Но лейтенант и без того столько нежности сберегал в своём взгляде теперь, когда так близко, на расстоянии дыхания, стоял рядом с нею, что Казимир сразу же с облегчением понял, что и он видит перед собою красивую, прежнюю Светлану Никифоровну. До заметного смущения, до красноты в лице было неловко распознавать преображение лейтенанта и преображение Светланы Никифоровны. Казимир мысленно похвалил себя за находчивость, выходя в другую комнату, где он уже сидел нынче, был не то ординарцем при лейтенанте, не то первым русским, к кому обращались посетители, граждане города, которых он не понимал.

Всё ещё смущённый, сидел он, изумлялся, припоминая эту откровенную нежность во взгляде лейтенанта, но ведь и скорбь промелькнула во взгляде лейтенанта, потому что это было прощание, потому что он сам, комендант города, велел Светлане Никифоровне скорее уезжать — подальше от опасности, подальше от страшных видений!

И Казимир уже немного завидовал учительнице и тосковал по пристани, которую она скоро увидит, по маме, Фене, уцелевшим дружкам-партизаиам… Нелегко будет сидеть в чужом городе, нелегко без того дела, которое призван делать на войне! Он совсем не прислушивался к говорку за дверью, утешившись мыслью, что лейтенант даст учительнице номер полевой почты; когда задребезжал телефон, то невольно стал внимать, ничего, никаких слов не улавливая, а только по тревожной интонации голоса Езовитова догадываясь, что ожидается какая-то перемена.

— Асташонок! — резко распахнул дверь Езовитов, сам идя навстречу, опять какой-то новый, неузнаваемый, грозный по виду, что ли. — Вот и дождался назначения на фронт, Асташонок. Приказано мне сдать дела — и в часть. Ты ведь совсем не мог здесь, Асташонок, ты всё ныл, всё требовал: на фронт, на фронт! — с упрёком продолжал Езовитов.

— А разве я говорил когда, товарищ лейтенант? — только и спросил Казимир. — Разве я говорил?

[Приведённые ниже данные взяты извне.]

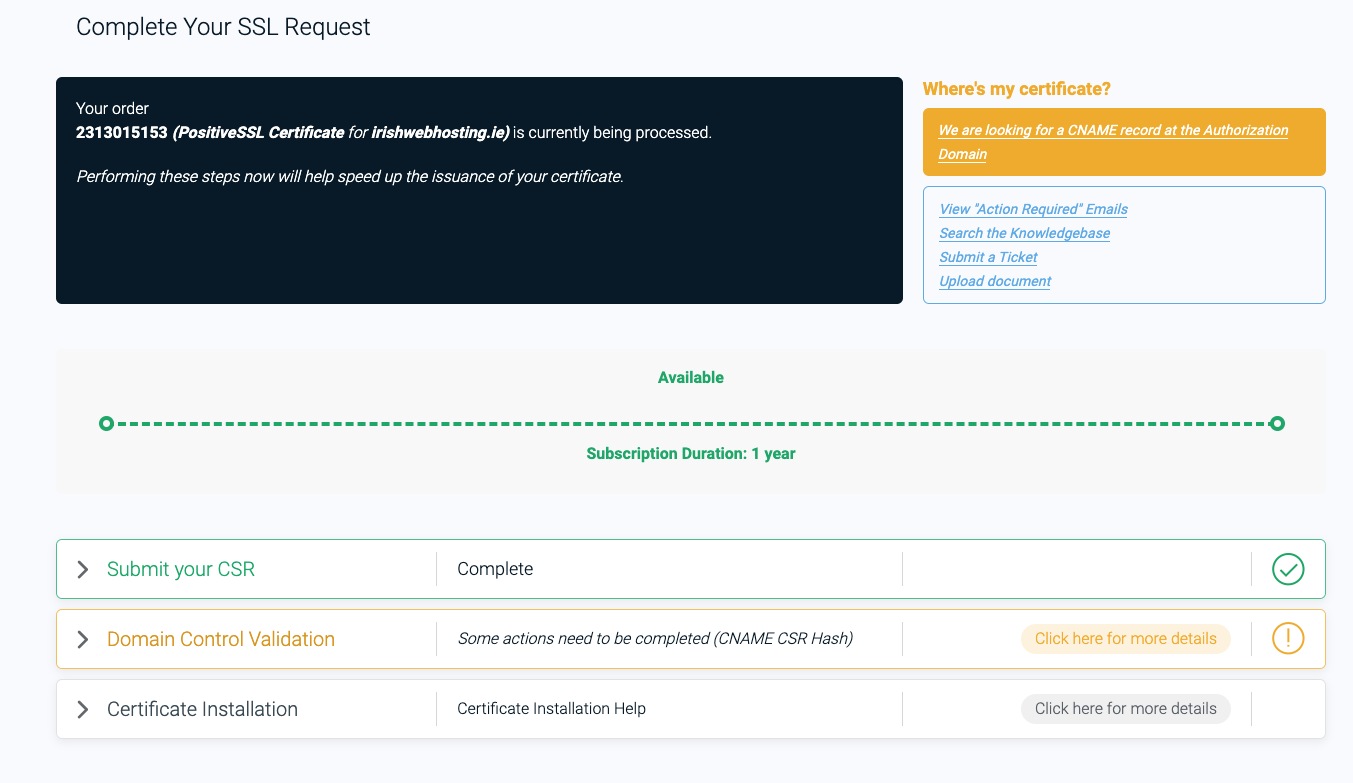Select the Submit your CSR section title

pos(181,569)
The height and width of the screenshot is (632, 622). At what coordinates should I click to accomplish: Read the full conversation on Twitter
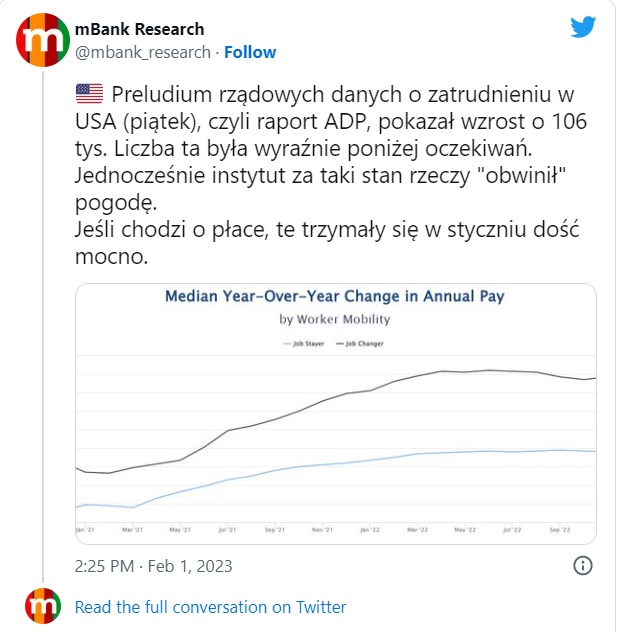coord(210,607)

— Но я же видел по тебе. Ты ещё мог что-нибудь такое подумать обо мне… И я подал рапорт. — И с этими словами Езовитов одёрнул гимнастёрку, весь подтянулся, стал ещё стройнее. — Теперь будем догонять нашу часть, — добавил он деловито, с беспредельной грустью посматривая на Светлану Никифоровну и даже, показалось, усилием воли подавляя вздох.

— А где наша часть, товарищ лейтенант? — ликующе вырвалось у Казимира.

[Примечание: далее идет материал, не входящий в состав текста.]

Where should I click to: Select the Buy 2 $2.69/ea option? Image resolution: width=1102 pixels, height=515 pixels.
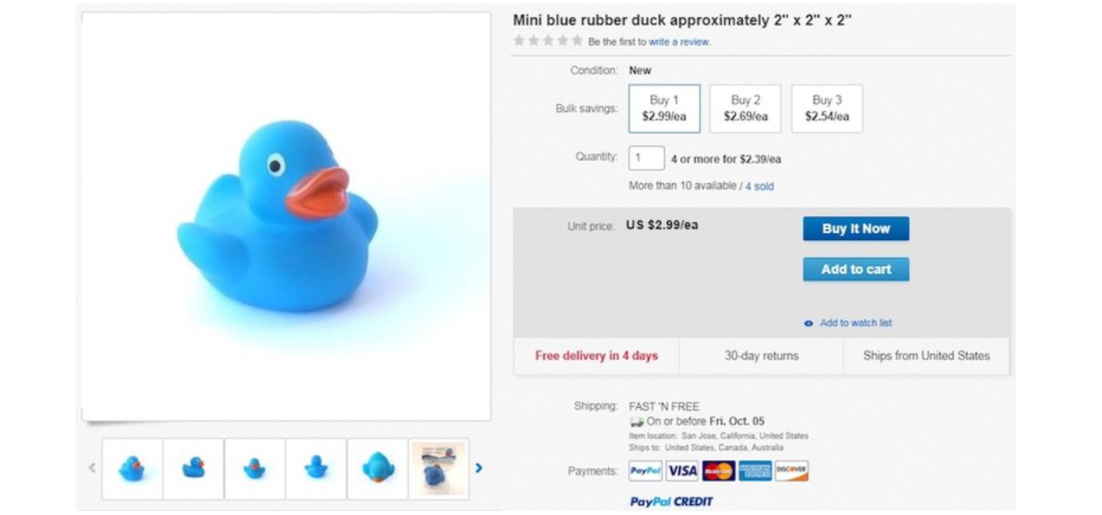pyautogui.click(x=745, y=108)
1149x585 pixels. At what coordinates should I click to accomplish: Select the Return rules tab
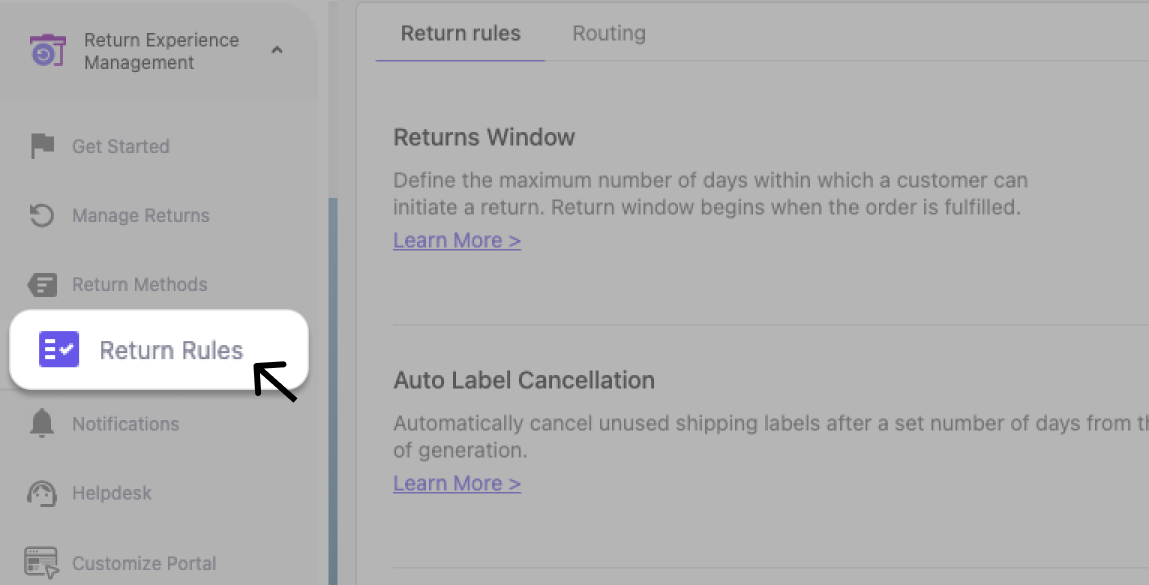pyautogui.click(x=460, y=33)
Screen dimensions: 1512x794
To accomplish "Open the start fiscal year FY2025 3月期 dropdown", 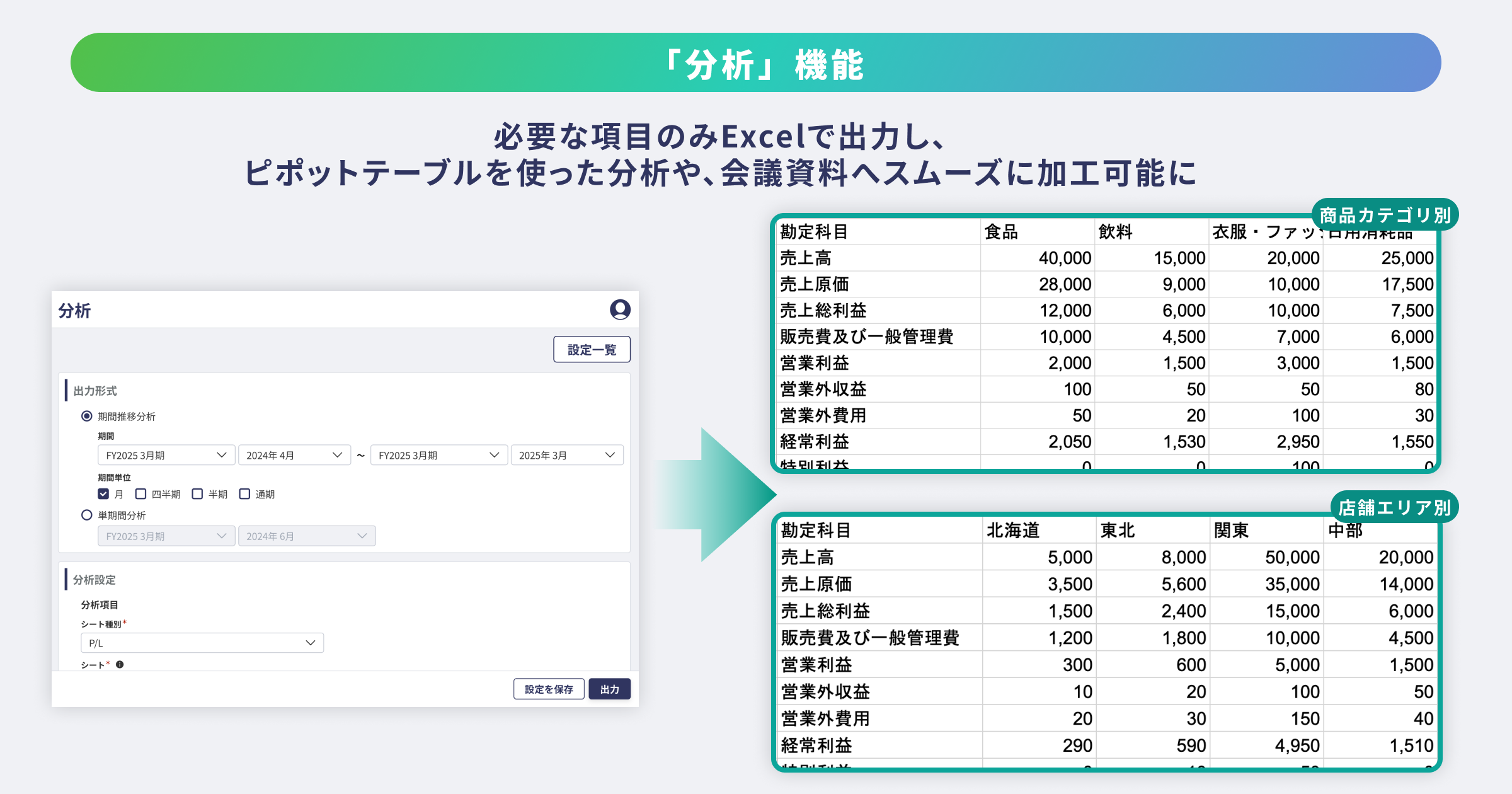I will click(x=166, y=455).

— Под Берлином, — отрезал Езовитов.

И тогда Светлана Никифоровна, приблизившись почти вплотную к нему, Казимиру, и положив обе невесомых руки на его погоны, заглядывая бегающими от волнения и, наверное, незрячими сейчас глазами, возразила с болью, от которой и у Казимира всё заныло в груди:

— Да как же это, Казя? Да ведь там теперь самые бои!

Понимая её тревогу, понимая, отчего она с такой болью возразила, и становясь вновь её учеником, мальчиком, на которого она с улыбкой взглянула из коридора, когда он взбирался по железным скобам в небо, — становясь таким мальчиком, он с необыкновенной преданностью подумал о том, как всё-таки она была им всем дорога, милая Тыча.

Бритой щекой он потёрся о её руку и сказал:

— Ай лав ю, Светлана Никифоровна. Мы вас любили всем классом, ей-богу. Ай лав ю, Светлана Никифоровна!